Provided passage

* * * * * * *

Poppy seeds would seem to be a dead end too, requiring lots of effort for little or no effect, with a risk of death.

With the right equipment, you can make methamphetamine out of decongestants and diet pills if you can get your hands on enough of them, which is hard to do because it’s illegal to purchase more than a small amount of these items in a specified time period, so it may take a while to accumulate the materials you need. Methamphetamine produces a large grab bag of strong effects that includes self-confidence and sociability, so you may be more persuasive while you’re on it, but it’s doubtful that the club members would be more receptive to your ideas if they were on it, and anyway, we’re getting into territory where it would be harder to claim that any drugging of the club members was done unwittingly, especially if you attempted to administer the drug intravenously or via suppositories. Add to that the trouble and risk involved in the production of methamphetamine and the damage it does to the human body and psyche, and it’s clear that we are once again barking up the wrong tree. I know it’s not a tree you intended to bark up, but given your obvious do-it-yourself spirit and strong desire to drug your guests, I thought it possible that you would get around to barking up it sooner or later, so I thought I’d preemptively advise against it.

As you can see, although concocting your own narcotics from everyday household items sounds like a fun project, it is likely to be a lot of trouble, and the reward for that trouble is likely to be more trouble. Therefore, it would probably be best to let the pros handle the manufacture of the drugs and to consider only well-established, respected drugs for your project.

Choosing just the right drug for consumption by a group of people with the aim of making one of those people courageous about expressing her ideas while making the rest of the group more receptive to any ideas that happen to be expressed can be tricky, because such a drug would have to make a person courageous and receptive at the same time, and there’s always the danger that someone else will express an idea they normally wouldn’t express and you normally wouldn’t touch with a ten-foot pole and that you (and the rest of the group) will be helplessly receptive to it and that the meeting will adjourn with everyone’s having agreed to read Dr. James Dobson’s Marriage Under Fire: Why We Must Win This Battle for next time. To avert a tragic outcome of this kind, it might be best to take a courage-enhancing drug yourself but to give your guests a different drug, one that will make them receptive but not necessarily courageous or outgoing.

* * * * * * *

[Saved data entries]
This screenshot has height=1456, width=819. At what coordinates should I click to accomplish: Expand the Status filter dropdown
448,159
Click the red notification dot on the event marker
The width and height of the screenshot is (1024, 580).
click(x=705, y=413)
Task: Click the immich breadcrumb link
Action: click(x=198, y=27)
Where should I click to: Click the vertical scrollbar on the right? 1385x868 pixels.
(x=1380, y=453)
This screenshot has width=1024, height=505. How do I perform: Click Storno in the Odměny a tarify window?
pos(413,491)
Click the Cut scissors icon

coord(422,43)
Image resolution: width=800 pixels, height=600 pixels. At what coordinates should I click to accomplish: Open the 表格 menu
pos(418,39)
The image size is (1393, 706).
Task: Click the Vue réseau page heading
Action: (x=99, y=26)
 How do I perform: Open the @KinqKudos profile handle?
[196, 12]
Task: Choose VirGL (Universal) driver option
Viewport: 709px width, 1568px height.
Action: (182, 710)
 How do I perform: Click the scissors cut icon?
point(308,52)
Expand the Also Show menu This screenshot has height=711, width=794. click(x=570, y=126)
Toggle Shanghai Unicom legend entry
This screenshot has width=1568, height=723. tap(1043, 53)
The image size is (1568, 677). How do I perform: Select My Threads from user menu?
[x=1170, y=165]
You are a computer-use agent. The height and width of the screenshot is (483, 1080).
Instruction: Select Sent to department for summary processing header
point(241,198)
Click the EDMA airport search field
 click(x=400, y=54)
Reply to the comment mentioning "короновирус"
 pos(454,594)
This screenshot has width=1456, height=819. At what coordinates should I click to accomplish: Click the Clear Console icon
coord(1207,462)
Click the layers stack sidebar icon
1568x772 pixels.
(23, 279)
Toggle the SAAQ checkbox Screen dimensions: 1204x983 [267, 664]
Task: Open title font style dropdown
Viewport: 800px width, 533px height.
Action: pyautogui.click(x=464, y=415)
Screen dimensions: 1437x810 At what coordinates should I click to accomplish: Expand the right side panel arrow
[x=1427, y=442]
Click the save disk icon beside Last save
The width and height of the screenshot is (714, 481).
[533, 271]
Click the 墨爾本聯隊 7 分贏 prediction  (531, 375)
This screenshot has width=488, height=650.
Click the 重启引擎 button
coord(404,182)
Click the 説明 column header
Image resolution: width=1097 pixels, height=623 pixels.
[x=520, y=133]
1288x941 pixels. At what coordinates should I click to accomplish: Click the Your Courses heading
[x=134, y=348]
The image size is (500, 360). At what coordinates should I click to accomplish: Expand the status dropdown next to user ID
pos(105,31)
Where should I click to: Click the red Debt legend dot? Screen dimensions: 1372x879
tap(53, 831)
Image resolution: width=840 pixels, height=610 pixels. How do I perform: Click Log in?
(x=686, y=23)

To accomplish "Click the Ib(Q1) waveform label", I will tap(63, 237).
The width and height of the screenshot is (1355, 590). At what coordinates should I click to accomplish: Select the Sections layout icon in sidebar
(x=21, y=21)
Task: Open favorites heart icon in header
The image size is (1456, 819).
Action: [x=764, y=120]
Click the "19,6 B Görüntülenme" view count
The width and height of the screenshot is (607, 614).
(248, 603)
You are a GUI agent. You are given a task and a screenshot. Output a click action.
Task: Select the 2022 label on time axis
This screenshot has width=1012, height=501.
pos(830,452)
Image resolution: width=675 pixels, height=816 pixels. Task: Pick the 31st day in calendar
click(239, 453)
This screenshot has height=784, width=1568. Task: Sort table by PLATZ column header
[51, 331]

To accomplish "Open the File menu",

* * * * * * *

The tasks
1. Tally the lines in the records that contain the string "what", treating uppercase and lowercase as different. Reply with the number alone.
2. Pick up the passage about drugging the club members after its final sentence and write the next part.

Written responses
1. 7

2.
One thing to consider in choosing a drug for your guests is that you’ll want to lower their defenses sufficiently without putting them so far out of it that they cannot easily recall what transpired at the meeting. If a club member wakes up on the following day next to a copy of God Is Not Great: How Religion Poisons Everything and finds that she must struggle to recall how she hooked up with that book, she will probably swear off the book club for good after completing the delicate, shamefaced, and awkward procedure of extricating herself from the company of the book.

If you would like to try separate drugs for you and your guests, perhaps the best combination would be alcohol for you and marijuana for your guests. Alcohol, of course, is renowned for the sociability and courage it bestows upon all whose lips it crosses, so you will be eager and fearless in proposing any idea that strikes your fancy, although it might be best to make an effort to stick to ideas that struck your fancy before you started drinking and to avoid those that occur to you as the effects of the alcohol intensify. Marijuana will enable your guests to see the coolness of your ideas while preventing them from concentrating long enough to formulate any objections. You could include the marijuana as an ingredient in whatever baked good you serve. You should announce to the group beforehand that they should prepare to be thrilled if they are expecting any baked goods and that you will consider it an insult if anyone shows up with any competition for your exquisite treats. Since the club members will not make complete pigs of themselves during the meeting, they will be unlikely to consume enough cannabis to obliterate their memories of the evening. Make a small quantity of an unspiked version of the baked good for your own consumption, and serve your guests a nonalcoholic beverage that’s the same color as the whisky that will be in your glass.

If you prefer not to risk being carted off to jail and having all your property confiscated, you’ll probably want to eliminate marijuana from the plan and just stick with alcohol. If you have a feel for how alcohol affects each of your guests, you can personalize each drink, serving the good stuff to those who become more agreeable as their blood alcohol level rises and watering down the drinks of those who become surly or otherwise unpleasant when inebriated.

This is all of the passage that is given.